> [Task to complete]: For this exercise, transcribe the records below without changing a word.

> [Material for this task]:
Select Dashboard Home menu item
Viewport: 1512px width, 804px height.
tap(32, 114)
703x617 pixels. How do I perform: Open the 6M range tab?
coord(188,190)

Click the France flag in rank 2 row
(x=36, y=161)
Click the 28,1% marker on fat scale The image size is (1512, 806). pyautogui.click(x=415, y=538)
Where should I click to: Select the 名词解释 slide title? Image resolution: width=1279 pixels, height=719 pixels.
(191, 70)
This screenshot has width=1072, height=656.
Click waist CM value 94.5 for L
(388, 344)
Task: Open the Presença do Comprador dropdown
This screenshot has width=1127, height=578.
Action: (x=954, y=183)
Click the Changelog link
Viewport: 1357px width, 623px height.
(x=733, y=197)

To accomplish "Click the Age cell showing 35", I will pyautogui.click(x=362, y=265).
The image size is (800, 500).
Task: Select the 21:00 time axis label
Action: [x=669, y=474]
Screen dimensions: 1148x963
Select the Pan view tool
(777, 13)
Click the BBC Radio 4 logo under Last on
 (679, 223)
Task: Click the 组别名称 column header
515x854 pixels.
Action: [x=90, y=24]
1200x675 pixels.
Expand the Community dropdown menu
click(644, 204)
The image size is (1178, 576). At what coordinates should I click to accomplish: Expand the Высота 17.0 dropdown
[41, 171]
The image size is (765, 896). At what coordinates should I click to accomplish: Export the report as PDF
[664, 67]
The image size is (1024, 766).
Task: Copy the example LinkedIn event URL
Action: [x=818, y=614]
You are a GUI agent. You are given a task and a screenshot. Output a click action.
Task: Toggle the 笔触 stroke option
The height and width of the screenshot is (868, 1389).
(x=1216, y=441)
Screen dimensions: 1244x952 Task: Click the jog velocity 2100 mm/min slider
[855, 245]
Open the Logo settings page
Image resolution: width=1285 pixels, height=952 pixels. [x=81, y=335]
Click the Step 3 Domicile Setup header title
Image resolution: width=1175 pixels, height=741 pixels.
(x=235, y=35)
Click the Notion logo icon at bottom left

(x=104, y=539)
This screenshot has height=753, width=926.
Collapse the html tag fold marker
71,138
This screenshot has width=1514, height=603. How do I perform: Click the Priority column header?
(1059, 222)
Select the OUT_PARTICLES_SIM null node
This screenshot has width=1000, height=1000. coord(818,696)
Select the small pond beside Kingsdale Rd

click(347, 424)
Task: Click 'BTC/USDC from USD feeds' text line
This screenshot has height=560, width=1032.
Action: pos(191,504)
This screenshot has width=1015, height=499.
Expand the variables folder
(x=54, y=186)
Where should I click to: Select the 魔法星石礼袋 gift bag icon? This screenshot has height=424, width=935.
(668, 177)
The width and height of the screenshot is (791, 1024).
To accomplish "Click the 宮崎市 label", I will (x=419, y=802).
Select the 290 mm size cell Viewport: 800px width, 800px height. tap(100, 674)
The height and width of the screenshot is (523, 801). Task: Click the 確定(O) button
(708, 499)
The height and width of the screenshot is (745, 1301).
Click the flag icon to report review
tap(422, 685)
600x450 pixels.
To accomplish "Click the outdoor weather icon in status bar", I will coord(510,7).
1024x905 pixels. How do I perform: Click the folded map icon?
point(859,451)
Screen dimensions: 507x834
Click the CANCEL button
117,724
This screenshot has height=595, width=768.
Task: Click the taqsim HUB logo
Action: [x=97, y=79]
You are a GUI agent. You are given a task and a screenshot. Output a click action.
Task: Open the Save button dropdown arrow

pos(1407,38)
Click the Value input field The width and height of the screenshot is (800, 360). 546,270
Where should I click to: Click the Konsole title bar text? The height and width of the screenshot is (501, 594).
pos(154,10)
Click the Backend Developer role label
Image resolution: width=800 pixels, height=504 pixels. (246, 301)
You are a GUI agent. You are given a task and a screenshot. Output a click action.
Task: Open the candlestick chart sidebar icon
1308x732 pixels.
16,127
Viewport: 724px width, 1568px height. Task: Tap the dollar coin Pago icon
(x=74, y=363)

> [Your response]:
Select Dashboard Home menu item
Viewport: 1512px width, 804px height.
tap(32, 114)
703x617 pixels. How do I perform: Open the 6M range tab?
coord(188,190)

Click the France flag in rank 2 row
(x=36, y=161)
Click the 28,1% marker on fat scale The image size is (1512, 806). pyautogui.click(x=415, y=538)
Where should I click to: Select the 名词解释 slide title? Image resolution: width=1279 pixels, height=719 pixels.
(191, 70)
This screenshot has width=1072, height=656.
Click waist CM value 94.5 for L
(388, 344)
Task: Open the Presença do Comprador dropdown
This screenshot has width=1127, height=578.
Action: (x=954, y=183)
Click the Changelog link
Viewport: 1357px width, 623px height.
(x=733, y=197)

To accomplish "Click the Age cell showing 35", I will pyautogui.click(x=362, y=265).
The image size is (800, 500).
Task: Select the 21:00 time axis label
Action: [x=669, y=474]
Screen dimensions: 1148x963
Select the Pan view tool
(777, 13)
Click the BBC Radio 4 logo under Last on
 (679, 223)
Task: Click the 组别名称 column header
515x854 pixels.
Action: [x=90, y=24]
1200x675 pixels.
Expand the Community dropdown menu
click(644, 204)
The image size is (1178, 576). At what coordinates should I click to accomplish: Expand the Высота 17.0 dropdown
[41, 171]
The image size is (765, 896). At what coordinates should I click to accomplish: Export the report as PDF
[664, 67]
The image size is (1024, 766).
Task: Copy the example LinkedIn event URL
Action: [x=818, y=614]
You are a GUI agent. You are given a task and a screenshot. Output a click action.
Task: Toggle the 笔触 stroke option
The height and width of the screenshot is (868, 1389).
(x=1216, y=441)
Screen dimensions: 1244x952 Task: Click the jog velocity 2100 mm/min slider
[855, 245]
Open the Logo settings page
Image resolution: width=1285 pixels, height=952 pixels. [x=81, y=335]
Click the Step 3 Domicile Setup header title
Image resolution: width=1175 pixels, height=741 pixels.
(x=235, y=35)
Click the Notion logo icon at bottom left

(x=104, y=539)
This screenshot has height=753, width=926.
Collapse the html tag fold marker
71,138
This screenshot has width=1514, height=603. How do I perform: Click the Priority column header?
(1059, 222)
Select the OUT_PARTICLES_SIM null node
This screenshot has width=1000, height=1000. coord(818,696)
Select the small pond beside Kingsdale Rd

click(347, 424)
Task: Click 'BTC/USDC from USD feeds' text line
This screenshot has height=560, width=1032.
Action: pos(191,504)
This screenshot has width=1015, height=499.
Expand the variables folder
(x=54, y=186)
Where should I click to: Select the 魔法星石礼袋 gift bag icon? This screenshot has height=424, width=935.
(668, 177)
The width and height of the screenshot is (791, 1024).
To accomplish "Click the 宮崎市 label", I will (x=419, y=802).
Select the 290 mm size cell Viewport: 800px width, 800px height. tap(100, 674)
The height and width of the screenshot is (523, 801). Task: Click the 確定(O) button
(708, 499)
The height and width of the screenshot is (745, 1301).
Click the flag icon to report review
tap(422, 685)
600x450 pixels.
To accomplish "Click the outdoor weather icon in status bar", I will coord(510,7).
1024x905 pixels. How do I perform: Click the folded map icon?
point(859,451)
Screen dimensions: 507x834
Click the CANCEL button
117,724
This screenshot has height=595, width=768.
Task: Click the taqsim HUB logo
Action: [x=97, y=79]
You are a GUI agent. You are given a task and a screenshot. Output a click action.
Task: Open the Save button dropdown arrow

pos(1407,38)
Click the Value input field The width and height of the screenshot is (800, 360). 546,270
Where should I click to: Click the Konsole title bar text? The height and width of the screenshot is (501, 594).
pos(154,10)
Click the Backend Developer role label
Image resolution: width=800 pixels, height=504 pixels. (246, 301)
You are a GUI agent. You are given a task and a screenshot. Output a click action.
Task: Open the candlestick chart sidebar icon
1308x732 pixels.
16,127
Viewport: 724px width, 1568px height. Task: Tap the dollar coin Pago icon
(x=74, y=363)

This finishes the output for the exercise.